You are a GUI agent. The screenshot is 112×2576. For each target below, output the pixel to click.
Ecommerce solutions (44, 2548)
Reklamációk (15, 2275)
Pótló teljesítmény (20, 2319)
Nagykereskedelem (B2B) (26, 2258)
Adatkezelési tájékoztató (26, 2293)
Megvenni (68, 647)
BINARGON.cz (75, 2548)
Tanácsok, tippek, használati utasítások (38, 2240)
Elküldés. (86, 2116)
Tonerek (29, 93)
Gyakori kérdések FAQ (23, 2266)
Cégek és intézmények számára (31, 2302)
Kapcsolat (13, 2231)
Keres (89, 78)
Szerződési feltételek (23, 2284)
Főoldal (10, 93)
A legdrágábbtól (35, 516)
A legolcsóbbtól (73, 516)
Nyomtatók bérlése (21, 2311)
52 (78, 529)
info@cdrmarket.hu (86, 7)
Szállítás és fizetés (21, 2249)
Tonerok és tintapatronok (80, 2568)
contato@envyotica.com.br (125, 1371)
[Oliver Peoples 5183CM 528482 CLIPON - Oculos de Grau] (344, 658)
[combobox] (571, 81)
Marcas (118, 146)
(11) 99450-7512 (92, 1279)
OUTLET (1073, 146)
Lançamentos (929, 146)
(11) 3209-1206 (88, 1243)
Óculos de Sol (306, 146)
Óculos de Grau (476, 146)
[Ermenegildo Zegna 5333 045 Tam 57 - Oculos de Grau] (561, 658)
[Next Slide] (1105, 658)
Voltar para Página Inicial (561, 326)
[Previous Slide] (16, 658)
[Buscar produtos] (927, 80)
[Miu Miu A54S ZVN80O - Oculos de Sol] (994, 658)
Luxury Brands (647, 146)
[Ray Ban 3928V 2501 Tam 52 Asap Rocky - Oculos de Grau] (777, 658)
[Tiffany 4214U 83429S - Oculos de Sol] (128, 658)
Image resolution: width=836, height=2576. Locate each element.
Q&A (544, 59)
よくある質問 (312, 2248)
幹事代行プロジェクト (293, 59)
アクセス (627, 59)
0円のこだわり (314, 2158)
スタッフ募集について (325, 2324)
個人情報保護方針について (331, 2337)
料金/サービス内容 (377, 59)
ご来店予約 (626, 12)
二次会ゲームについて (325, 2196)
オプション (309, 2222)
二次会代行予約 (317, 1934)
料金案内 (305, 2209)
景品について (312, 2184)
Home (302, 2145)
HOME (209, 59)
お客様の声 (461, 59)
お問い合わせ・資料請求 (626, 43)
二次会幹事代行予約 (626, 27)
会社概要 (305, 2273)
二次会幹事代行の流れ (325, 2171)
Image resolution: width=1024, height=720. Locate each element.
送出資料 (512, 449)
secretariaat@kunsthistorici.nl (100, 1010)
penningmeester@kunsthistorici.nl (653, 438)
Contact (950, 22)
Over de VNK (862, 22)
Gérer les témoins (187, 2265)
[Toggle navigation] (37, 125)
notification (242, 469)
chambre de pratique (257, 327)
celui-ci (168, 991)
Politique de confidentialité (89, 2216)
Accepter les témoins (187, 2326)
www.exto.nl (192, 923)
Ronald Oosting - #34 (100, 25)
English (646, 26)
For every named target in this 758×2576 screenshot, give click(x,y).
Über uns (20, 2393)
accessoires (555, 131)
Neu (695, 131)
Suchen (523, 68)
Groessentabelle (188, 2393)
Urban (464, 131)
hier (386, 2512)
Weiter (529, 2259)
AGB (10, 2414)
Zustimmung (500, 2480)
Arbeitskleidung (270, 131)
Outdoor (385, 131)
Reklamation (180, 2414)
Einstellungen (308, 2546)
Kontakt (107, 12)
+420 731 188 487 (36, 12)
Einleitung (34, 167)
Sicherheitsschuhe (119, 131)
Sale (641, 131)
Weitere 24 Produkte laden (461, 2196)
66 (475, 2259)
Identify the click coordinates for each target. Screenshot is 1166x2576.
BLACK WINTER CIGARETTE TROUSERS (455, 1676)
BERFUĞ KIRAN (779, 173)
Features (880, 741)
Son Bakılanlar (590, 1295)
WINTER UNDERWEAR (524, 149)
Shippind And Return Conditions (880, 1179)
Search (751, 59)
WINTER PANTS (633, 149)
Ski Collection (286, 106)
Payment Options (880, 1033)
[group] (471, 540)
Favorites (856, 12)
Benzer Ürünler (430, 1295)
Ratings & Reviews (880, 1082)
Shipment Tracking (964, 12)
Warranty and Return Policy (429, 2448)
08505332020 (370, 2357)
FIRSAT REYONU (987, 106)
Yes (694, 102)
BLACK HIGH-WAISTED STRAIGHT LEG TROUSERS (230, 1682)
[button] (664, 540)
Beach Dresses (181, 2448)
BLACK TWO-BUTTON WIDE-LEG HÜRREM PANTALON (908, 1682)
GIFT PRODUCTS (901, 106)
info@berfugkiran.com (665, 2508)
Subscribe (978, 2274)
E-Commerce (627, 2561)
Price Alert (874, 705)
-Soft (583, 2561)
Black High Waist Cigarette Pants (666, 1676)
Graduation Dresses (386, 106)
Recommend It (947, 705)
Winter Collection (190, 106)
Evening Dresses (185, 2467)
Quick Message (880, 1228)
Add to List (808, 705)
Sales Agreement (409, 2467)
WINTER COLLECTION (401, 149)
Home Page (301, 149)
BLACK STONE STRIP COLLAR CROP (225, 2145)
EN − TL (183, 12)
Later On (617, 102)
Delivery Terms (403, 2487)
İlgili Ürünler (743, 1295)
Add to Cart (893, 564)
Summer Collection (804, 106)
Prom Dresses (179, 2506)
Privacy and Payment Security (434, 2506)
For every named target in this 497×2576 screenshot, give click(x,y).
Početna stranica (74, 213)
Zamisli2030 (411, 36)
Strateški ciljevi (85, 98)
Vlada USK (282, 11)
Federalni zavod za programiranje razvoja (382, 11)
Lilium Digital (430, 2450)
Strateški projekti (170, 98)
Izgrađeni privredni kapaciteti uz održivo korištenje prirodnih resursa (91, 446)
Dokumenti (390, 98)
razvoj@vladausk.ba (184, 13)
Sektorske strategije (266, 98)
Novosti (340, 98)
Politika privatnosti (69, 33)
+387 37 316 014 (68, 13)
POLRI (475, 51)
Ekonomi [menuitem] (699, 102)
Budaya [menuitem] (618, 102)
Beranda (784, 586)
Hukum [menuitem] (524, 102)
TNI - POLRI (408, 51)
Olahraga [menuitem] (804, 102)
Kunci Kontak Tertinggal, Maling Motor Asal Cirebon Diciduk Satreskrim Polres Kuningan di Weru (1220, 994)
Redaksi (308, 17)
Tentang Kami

########################################

#### [What is being asked]
Reproduce verbatim every line of the items from the one containing "Federalni zavod za" through the final line of the items, both ends included.

#### [Complete answer]
Federalni zavod za programiranje razvoja (382, 11)
Lilium Digital (430, 2450)
Strateški projekti (170, 98)
Izgrađeni privredni kapaciteti uz održivo korištenje prirodnih resursa (91, 446)
Dokumenti (390, 98)
razvoj@vladausk.ba (184, 13)
Sektorske strategije (266, 98)
Novosti (340, 98)
Politika privatnosti (69, 33)
+387 37 316 014 (68, 13)
POLRI (475, 51)
Ekonomi [menuitem] (699, 102)
Budaya [menuitem] (618, 102)
Beranda (784, 586)
Hukum [menuitem] (524, 102)
TNI - POLRI (408, 51)
Olahraga [menuitem] (804, 102)
Kunci Kontak Tertinggal, Maling Motor Asal Cirebon Diciduk Satreskrim Polres Kuningan di Weru (1220, 994)
Redaksi (308, 17)
Tentang Kami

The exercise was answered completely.